Des centaines de manifestants ont été arrêtés jeudi 17 novembre aux Etats-Unis, dont la plupart à New York, lors d’une journée d’action nationale marquant les deux mois du mouvement Occupy Wall Street.

A New York, où des escarmouches parfois violentes ont émaillé la journée, la police omniprésente a procédé à 250 arrestations. Rien que sur la soirée, 64 arrestations ont eu lieu, lors d’une manifestation de plusieurs milliers de personnes - protestataires d’Occupy wall Street, syndicalistes et étudiants - qui partis de la place Foley ont ensuite marché sur la piste cyclable du Pont de Brooklyn, sans interrompre la circulation.

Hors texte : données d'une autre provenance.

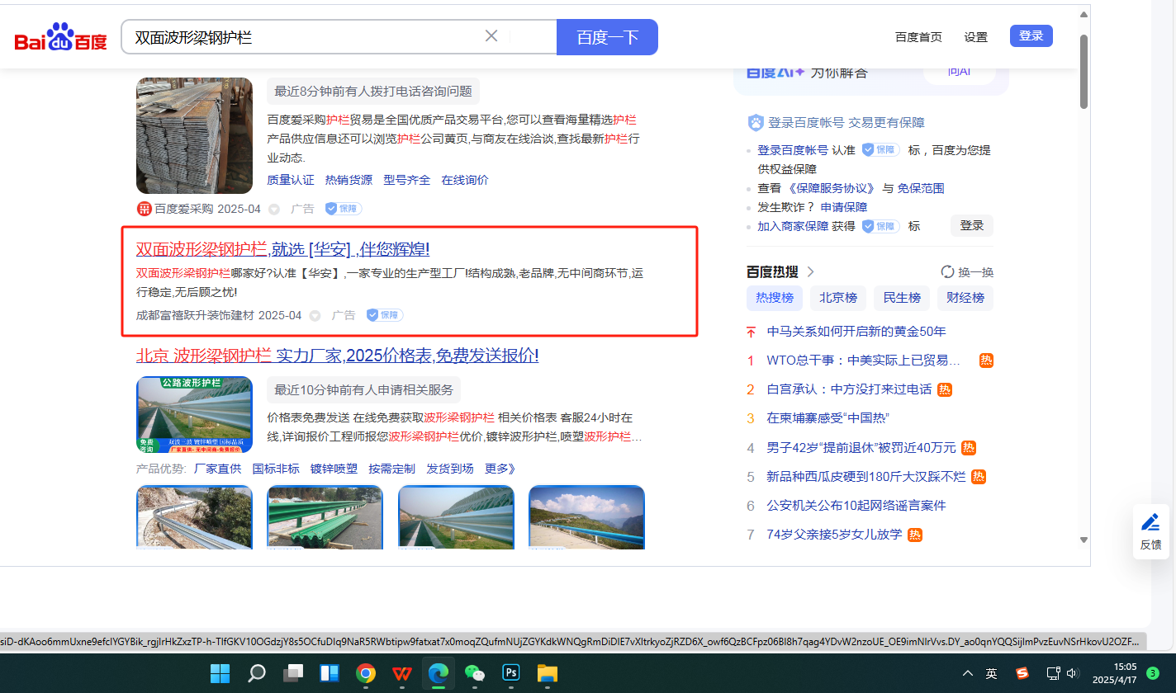Launch WPS Office from the taskbar
Screen dimensions: 1176x693
(402, 674)
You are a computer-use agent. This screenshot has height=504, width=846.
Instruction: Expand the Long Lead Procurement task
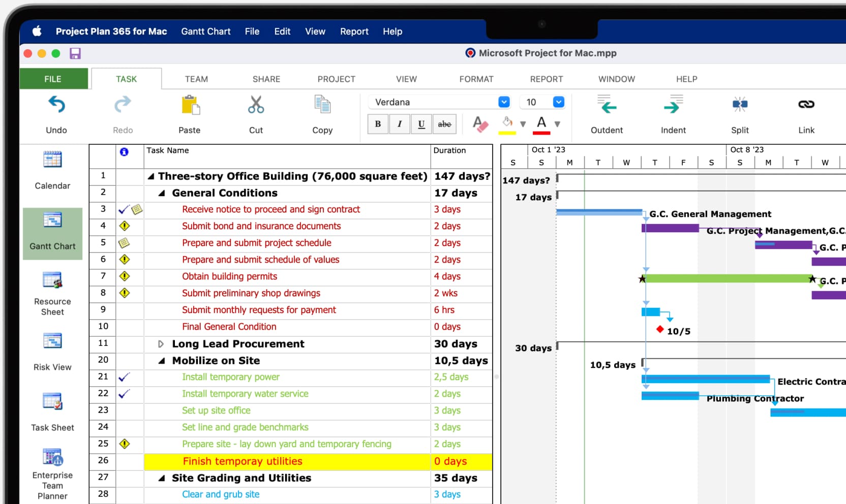pos(161,344)
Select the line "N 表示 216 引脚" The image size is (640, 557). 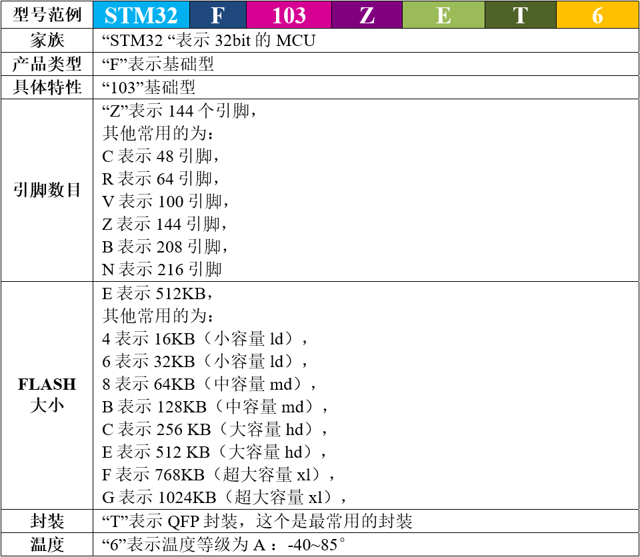[x=162, y=269]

Occupy wall Street a parlé de 30.000 personnes, la police s’est refusée à toute estimation.

Manifestations dans plusieurs villes

Sur la côte ouest, 73 personnes ont également été arrêtées à Los Angeles, dont une infirmière retraitée de 81 ans. Sur le campus de l’université de Berkeley, près de San Francisco, une vingtaine de tentes ont été enlevées par les forces de l’ordre. A Portland, 34 personnes ont également été arrêtés lors d’incidents avec la police qui a utilisé des gaz lacrymogènes contre les manifestants.

A Chicago (nord), des milliers de manifestants ont bloqué le trafic à l’heure de pointe. La police a verbalisé 46 personnes.

Des manifestations ont également eu lieu à Seattle (nord-ouest) et Dallas (sud), et dans la capitale Washington (est), plus de 300 personnes ont manifesté sans incident.

"On ne peut pas nous arrêter"

A New York, où avait démarré la contestation le 17 septembre dernier avec quelques dizaines de personnes décidant de dormir sur le square Zuccotti, plusieurs incidents ont, dans la matinée, opposé police et environ un millier de manifestants dans le quartier de Wall Street. La police avait barricadé de nombreuses rues pour empêcher les manifestants de se rapprocher de la Bourse.

Selon un journaliste de l’AFP, un manifestant a été battu par un policier et un autre a été blessé au visage.

De son côté, la police fait état de sept policiers blessés et dix manifestants.

"On ne peut pas nous arrêter, un autre monde est possible. Nous sommes les 99%", scandaient les manifestants dans la soirée sur le pont de Brooklyn, dont certains tapaient sur des seaux en plastique ou des casseroles.

Certains automobilistes en contrebas klaxonnaient en signe de solidarité.

Deux mois du mouvement

Les manifestants ont réussi à projeter à l’entrée du pont, sur la façade d’un gratte-ciel, la liste des villes où le mouvement a essaimé, comme Oakland, Seattle ou Dallas, certains de leurs slogans dont le désormais célèbre "nous sommes les 99%", ou encore un grand "Joyeux anniversaire" en lettres blanches, pour célébrer les deux mois du mouvement.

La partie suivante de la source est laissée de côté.